Buy the Ninja Foodi DZ550 if your air fryer needs to cover full meals: proteins in one basket, sides in the other, and timing tools that help both finish together. Its 10-quart total capacity is split across two 5-quart baskets, so the advantage is not just size; it is the ability to manage separate foods without turning dinner into two back-to-back batches.

Buy the Cosori TurboBlaze if most of your cooking is simpler: fries, vegetables, wings, small proteins, reheating, and weeknight sides in one basket. It gives you a six-quart single-basket format with a high heat ceiling and a cleaner day-to-day setup, so it is easier to justify if you will not use two baskets often.

Ninja Foodi DZ550 vs Cosori TurboBlaze at a glance

The DZ550 is the larger, more coordinated appliance. It uses two independent baskets, Smart Finish, Match Cook, six functions, and an integrated thermometer to make separate foods easier to handle. That makes it a better match for families, meal prep, and cooks who regularly want a main and side ready together.

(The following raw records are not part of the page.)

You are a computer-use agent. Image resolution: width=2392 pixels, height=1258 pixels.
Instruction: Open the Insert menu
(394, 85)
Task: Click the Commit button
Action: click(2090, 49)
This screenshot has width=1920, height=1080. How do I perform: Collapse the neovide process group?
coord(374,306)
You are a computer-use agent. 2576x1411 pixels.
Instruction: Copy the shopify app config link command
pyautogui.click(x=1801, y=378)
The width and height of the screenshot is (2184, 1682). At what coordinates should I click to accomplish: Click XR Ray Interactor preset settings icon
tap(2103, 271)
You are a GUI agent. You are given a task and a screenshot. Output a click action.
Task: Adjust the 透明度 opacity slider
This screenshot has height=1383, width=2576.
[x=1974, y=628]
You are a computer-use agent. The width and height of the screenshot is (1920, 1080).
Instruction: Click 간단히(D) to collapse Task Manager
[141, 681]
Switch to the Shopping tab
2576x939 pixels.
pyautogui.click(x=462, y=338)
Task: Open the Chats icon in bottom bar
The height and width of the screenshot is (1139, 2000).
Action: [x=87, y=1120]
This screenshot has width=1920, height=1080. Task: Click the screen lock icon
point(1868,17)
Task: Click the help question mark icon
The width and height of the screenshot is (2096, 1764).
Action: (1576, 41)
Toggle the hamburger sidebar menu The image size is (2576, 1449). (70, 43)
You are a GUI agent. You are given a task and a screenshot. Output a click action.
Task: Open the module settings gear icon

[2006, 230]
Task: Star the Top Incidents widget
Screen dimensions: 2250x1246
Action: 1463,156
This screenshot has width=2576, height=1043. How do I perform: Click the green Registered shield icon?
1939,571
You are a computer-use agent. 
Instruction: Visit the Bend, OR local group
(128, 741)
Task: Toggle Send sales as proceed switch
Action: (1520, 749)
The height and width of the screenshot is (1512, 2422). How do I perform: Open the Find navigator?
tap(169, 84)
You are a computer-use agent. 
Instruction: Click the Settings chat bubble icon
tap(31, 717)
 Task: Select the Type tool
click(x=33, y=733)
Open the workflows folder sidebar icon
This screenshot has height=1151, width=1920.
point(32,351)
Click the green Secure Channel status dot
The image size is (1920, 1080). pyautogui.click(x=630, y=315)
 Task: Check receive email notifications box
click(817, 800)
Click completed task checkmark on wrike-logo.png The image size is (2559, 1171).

The TurboBlaze is the more straightforward single-basket appliance. Its six-quart basket, 90F-to-450F range, nine functions, ceramic-coated food-contact surface, and dishwasher-safe removable parts make it feel more like a default everyday fryer. The tradeoff is simple: you give up the Ninja's two-basket timing tools.

Capacity and household fit: two baskets or one roomy basket?

The capacity comparison is easy to misread. The DZ550 has more total room, but that room is divided into two 5-quart baskets. That split is useful when you want chicken in one side and vegetables or fries in the other, especially when cooking times or temperatures do not match.

The TurboBlaze is not as large overall, but its single six-quart basket is simpler for normal portions. If you usually cook one food at a time, the Cosori can be the less fussy choice. If you regularly cook for a family or want to reduce batch cooking, the Ninja makes more sense.

Controls and learning curve: more coordination or less fuss?

The DZ550 rewards cooks who will use its extra controls. Smart Finish is built around getting two baskets done at the same time, Match Cook copies settings across both baskets, and the thermometer adds doneness support for proteins. Those features are valuable if you plan meals around them, but they also make the appliance feel more involved than a basic drawer fryer.

The TurboBlaze is easier to treat as a daily appliance. You pick a mode, load one basket, and keep the meal plan simple. It is not the better choice for buyers who want two foods running on separate schedules, and its fan behavior is tied to modes, but that simplicity is part of the appeal for everyday cooking.

Cleanup and counter space: the everyday friction test

For cleanup, the TurboBlaze has the clearer supported advantage in this comparison. COSORI documents a ceramic-coated food-contact surface plus dishwasher-safe removable parts, and the one-basket design means fewer pieces to manage after dinner.

The DZ550 should be judged more by whether it earns its space. It is the bigger two-basket choice, so it fits best when you can leave room for it and will use the second basket often. If counter simplicity matters more than making two foods at once, the TurboBlaze is easier to live with.

Which one should you buy?

Choose the Ninja Foodi DZ550 if you cook for a family, prep meals in batches, or regularly want two foods finished together. It is the better appliance for a dinner routine built around separate baskets, timing support, and more control over proteins and sides.

Choose the Cosori TurboBlaze if you want the easier everyday pick. It is better for smaller households, one-basket dinners, fast sides, simpler cleanup, and kitchens where a large dual-basket appliance would feel like too much machine for the job.

If neither fit is obvious, start with your normal weeknight pattern. Frequent mains-and-sides cooking points to the DZ550; simple single-basket meals point to the TurboBlaze. For broader alternatives, the related air-fryer ranking puts both models in context with other compact, dual-zone, and premium options.

FAQ

Is the Ninja Foodi DZ550 better than the Cosori TurboBlaze?

It is better if you need dual baskets, larger split capacity, and meal-timing tools. If you mostly cook one basket at a time, the TurboBlaze is the easier fit.

Which air fryer is better for families?

The DZ550 is the stronger family pick because two baskets can handle proteins and sides together. The tradeoff is that it needs more counter space and a bit more attention than a single-basket model.

Which one is easier to clean?

The TurboBlaze has the clearer cleanup case because its one-basket design uses a ceramic-coated food-contact surface and dishwasher-safe removable parts.

Should I buy the Cosori TurboBlaze if I cook for two people?

Usually, yes. For one- or two-person meals, a six-quart single basket is often enough. Choose the DZ550 instead if you often cook separate foods at the same time.

Does the DZ550 replace a single-basket air fryer?

It can, but it only makes sense if you will use the two-basket setup often. Otherwise, the TurboBlaze is simpler to keep on the counter and use every day.